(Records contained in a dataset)
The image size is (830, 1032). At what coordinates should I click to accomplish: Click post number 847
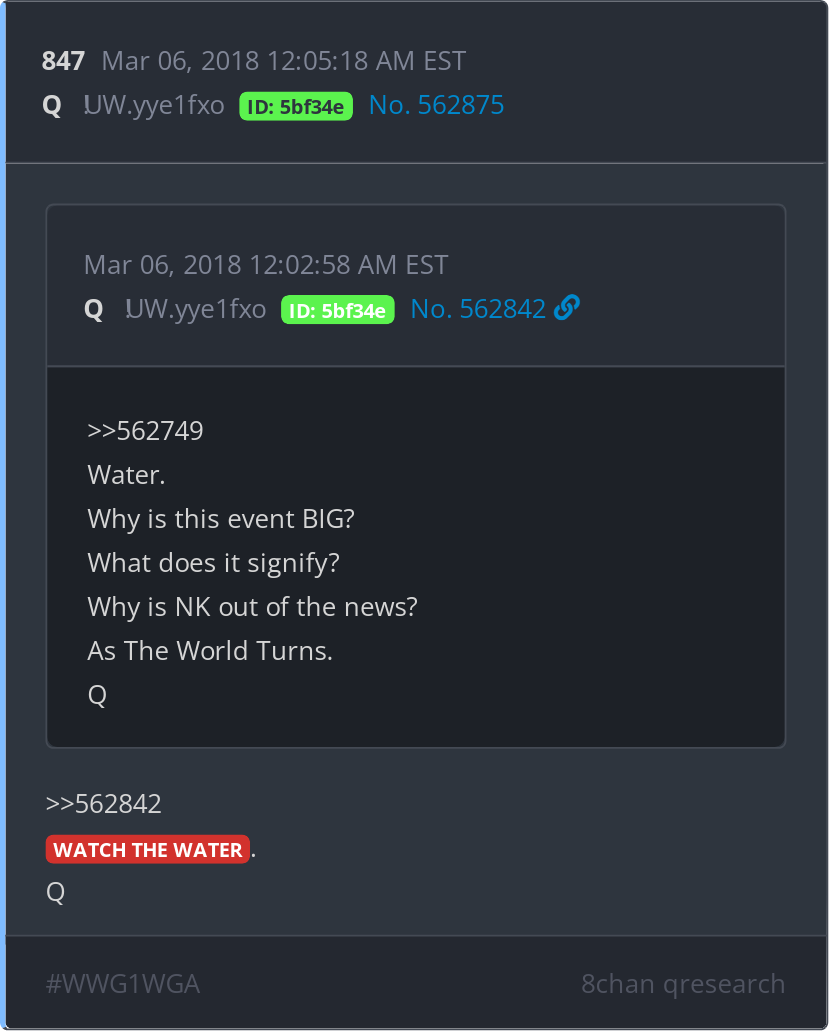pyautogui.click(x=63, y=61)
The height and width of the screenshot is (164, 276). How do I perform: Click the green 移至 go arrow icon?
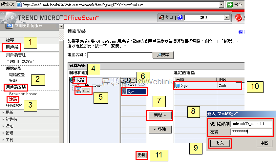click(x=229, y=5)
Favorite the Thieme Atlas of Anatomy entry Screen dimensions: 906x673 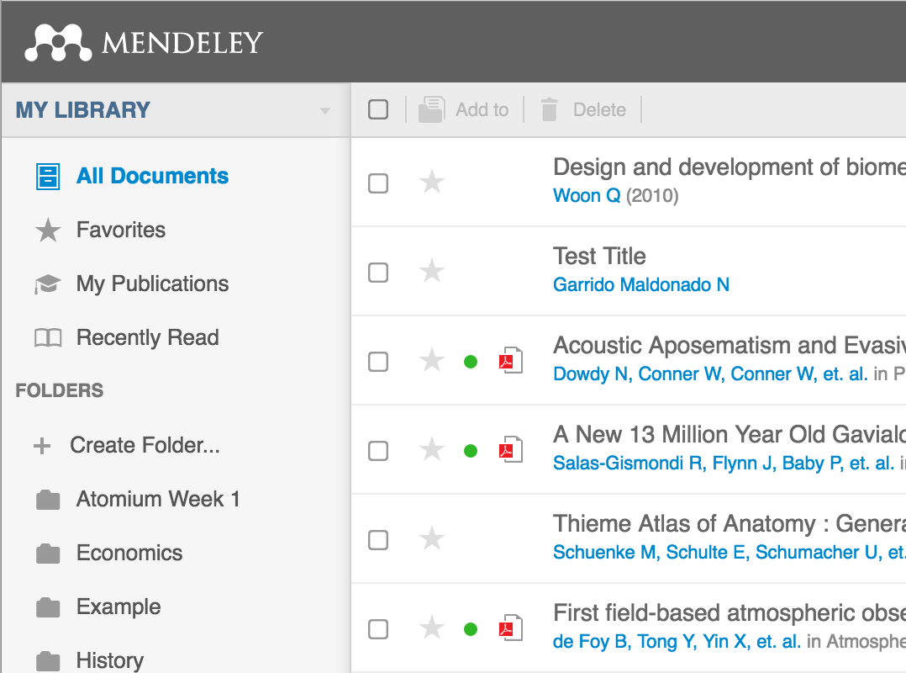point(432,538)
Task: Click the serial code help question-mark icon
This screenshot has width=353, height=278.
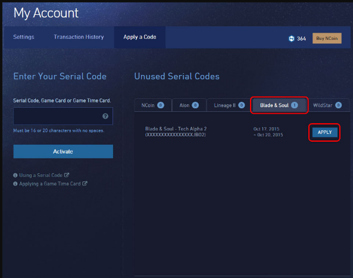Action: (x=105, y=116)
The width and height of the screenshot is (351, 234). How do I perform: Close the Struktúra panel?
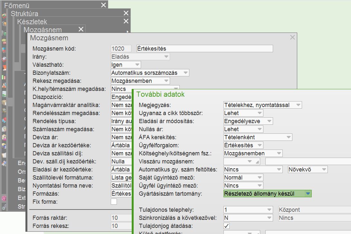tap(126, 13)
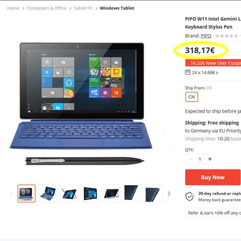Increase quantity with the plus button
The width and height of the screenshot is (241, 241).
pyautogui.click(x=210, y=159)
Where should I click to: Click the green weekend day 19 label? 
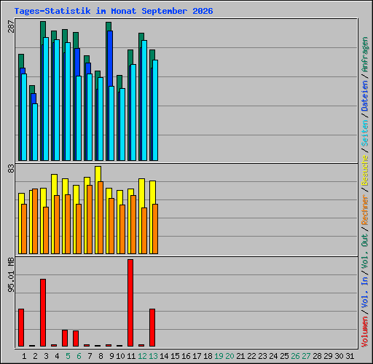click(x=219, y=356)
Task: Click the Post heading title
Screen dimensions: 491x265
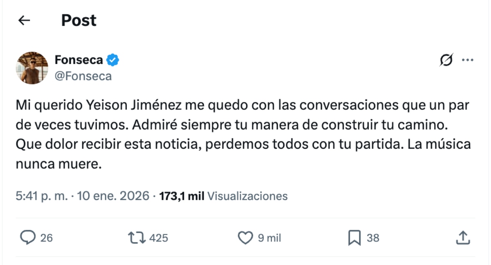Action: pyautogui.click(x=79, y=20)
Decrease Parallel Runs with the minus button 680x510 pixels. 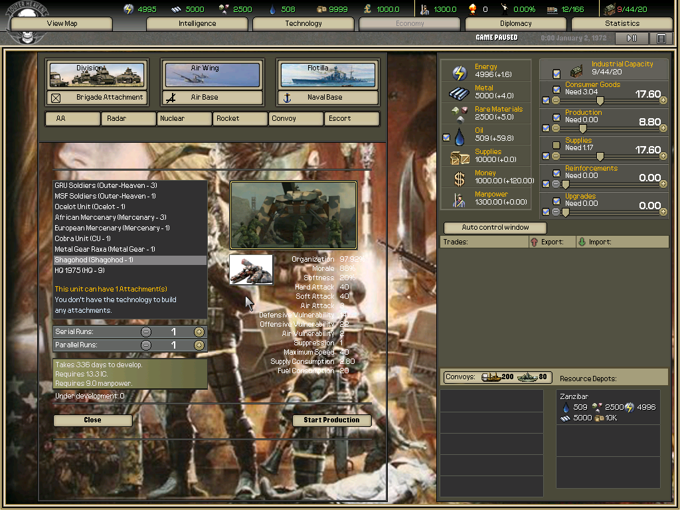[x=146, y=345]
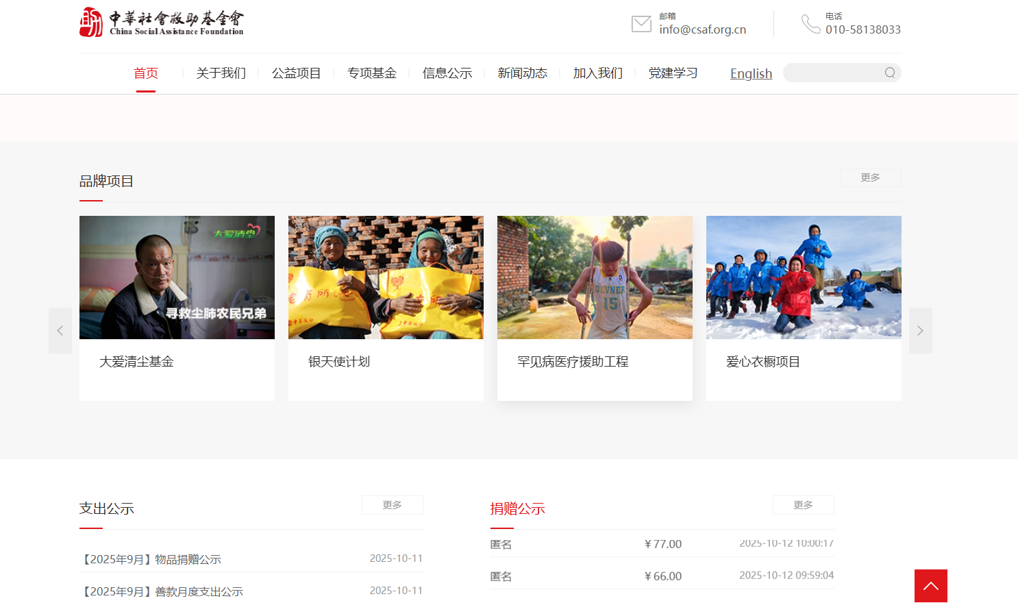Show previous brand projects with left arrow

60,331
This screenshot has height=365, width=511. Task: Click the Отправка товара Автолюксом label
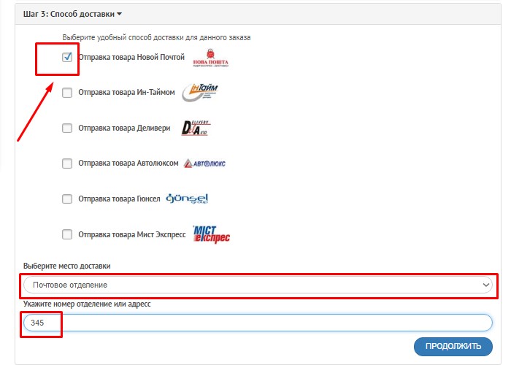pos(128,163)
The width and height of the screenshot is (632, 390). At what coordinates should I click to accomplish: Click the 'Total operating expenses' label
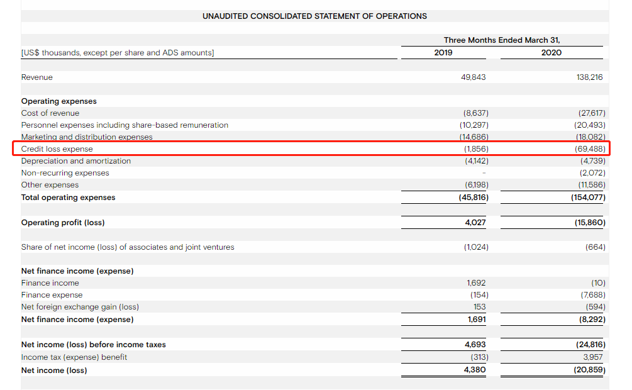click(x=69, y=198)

[INSTRUCTIONS TO FOLLOW] Keep out the pictures, and copy exactly the lines from the one that contains "This screenshot has height=365, width=511." through the final line of the records above, both ends included.

[TASK SOLUTION]
This screenshot has height=365, width=511. Task: Click the Отправка товара Автолюксом label
pos(128,163)
The width and height of the screenshot is (632, 390). At what coordinates should I click to accomplish: Click the 'Total operating expenses' label
click(x=69, y=198)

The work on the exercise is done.